But such a solution, the task force insists, will, like the broader UK Brexit deal, also have to respect the integrity of the EU’s legal order and single market. In other words, as a Commission source made very clear, there can be no question of suspending EU rules governing external borders: “What is clearly not ‘sufficient’ is what is on the table now [from the UK]. Notably to suspend all our controls and legal order in order to make this frictionless.”

Nor will the task force accept that a formula for the operation of the Irish border can be used as a precedent in the broader talks on Brexit. “We cannot have this talk of the Irish border as a test border,” the source close to the team said. “We cannot have the Irish border as something that can be easily replicated across all the other borders. Our starting point . . . it’s a unique situation. The starting point has to be that this is something specific that we have to find a specific solution and which can also work as a standalone solution. . .”

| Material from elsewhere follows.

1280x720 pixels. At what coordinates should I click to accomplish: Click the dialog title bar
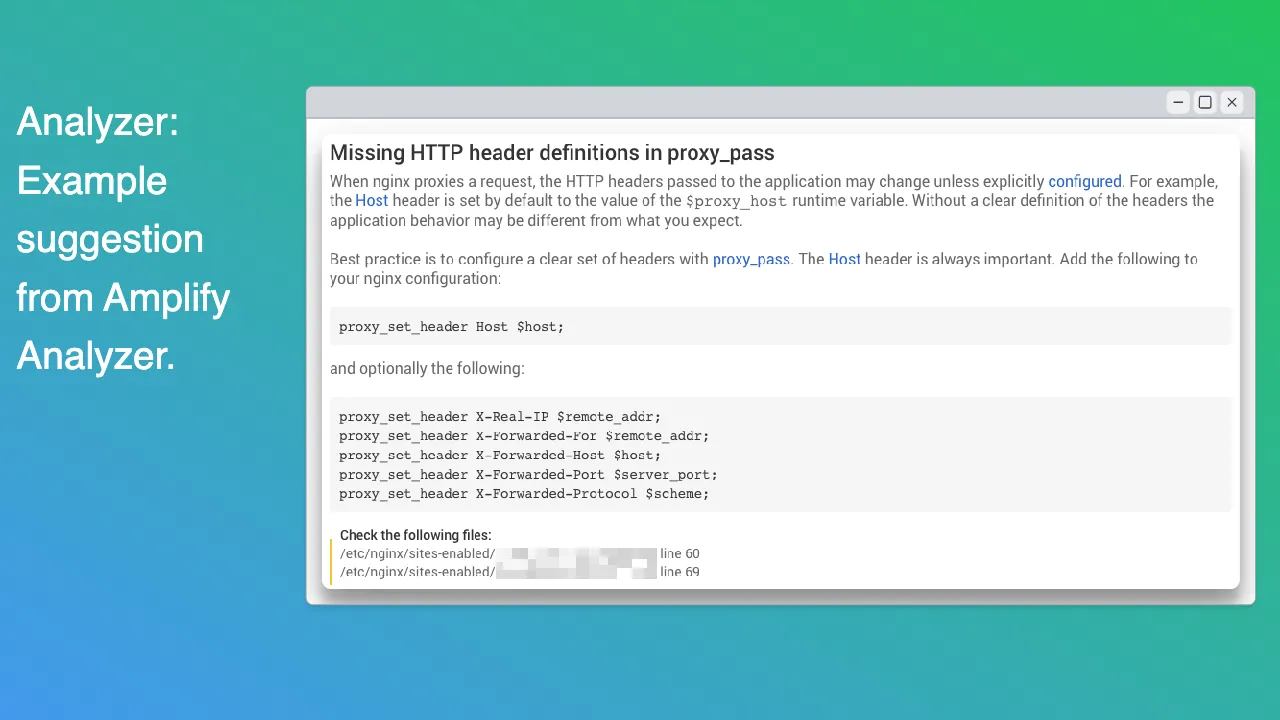pyautogui.click(x=700, y=102)
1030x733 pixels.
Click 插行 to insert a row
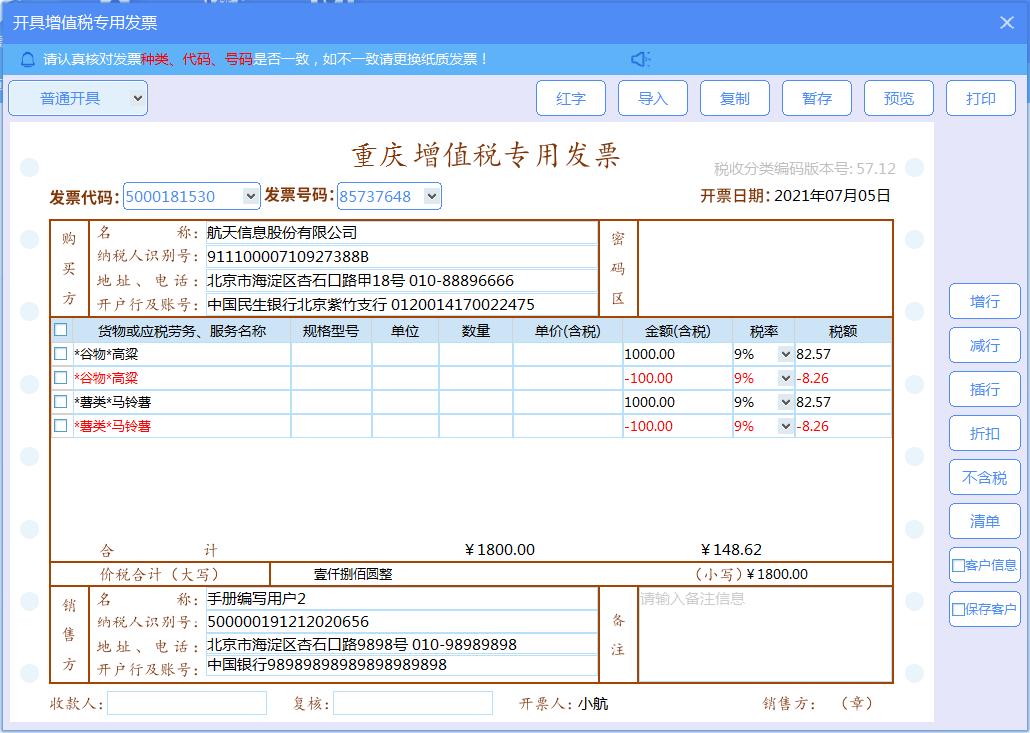[984, 389]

The other thrust of the Commission's four-page negotiating paper, which offers no specific solutions, remains its insistence that the responsibility for coming up with them lies with the UK. "The onus to present solutions which overcome the challenges created on the island of Ireland by the United Kingdom's withdrawal from the European Union and its decision to leave the customs union and the internal market remains on the United Kingdom, " the position paper argues.

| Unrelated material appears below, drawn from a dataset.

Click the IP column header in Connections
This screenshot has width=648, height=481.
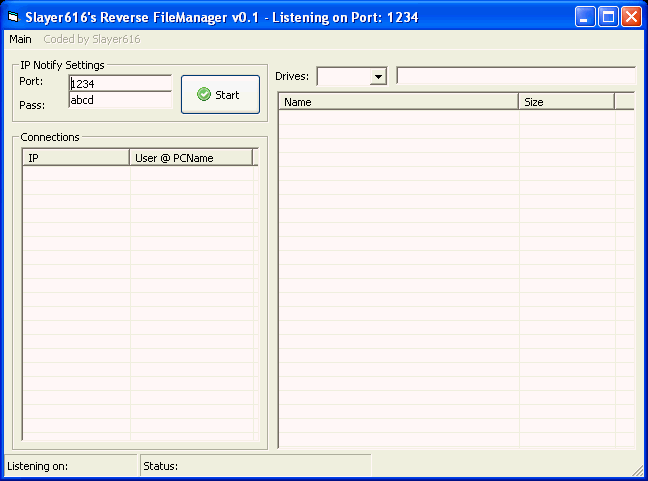click(76, 158)

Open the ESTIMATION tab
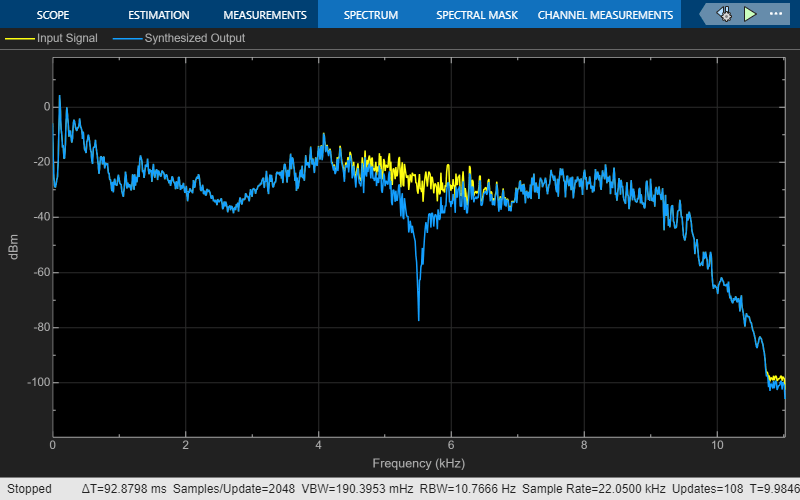coord(159,15)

That will involve a detailed mapping out by the UK of all the implications of Brexit on the areas of cross-Border and East-West co-operation which are spelled out in the Belfast Agreement - twelve in all - and which are for the most part now enshrined in legislation in the North which is predicated on membership by both parts of the island of the EU.

The work in untangling the number and ramifications of these legal obligations is now under way and a paper from the UK is expected soon. Only when the “mapping” of the scale of the problems is done can the talks move on to the technical discussions about how they are resolved.

The challenge remains huge and complex, not least in the area of agriculture and food, where strict veterinary and phytosanitary standards control the movement of products and will require border checks unless a specific deal can be done.

Although the UK has suggested that it may sign up to copying and then shadowing any changes in EU rules to obviate the need for border checks, Commission sources have warned that any acceptance of “equivalence” of standards also requires the third party country to have a regulatory/institutional regime in place to monitor and enforce them. In the EU, that means ultimately also a role for the European Court of Justice, which is anathema to the UK.

One way of dealing with this specific problem - and perhaps other North-South co-operation challenges - is to explore the possibility that, with the restoration of the Northern Executive - still a big “if” - the devolution of some new powers to the North, notably on agriculture and food standards, might allow a specifically tailored regime and institutions to be created in the North that mirrored those in the EU.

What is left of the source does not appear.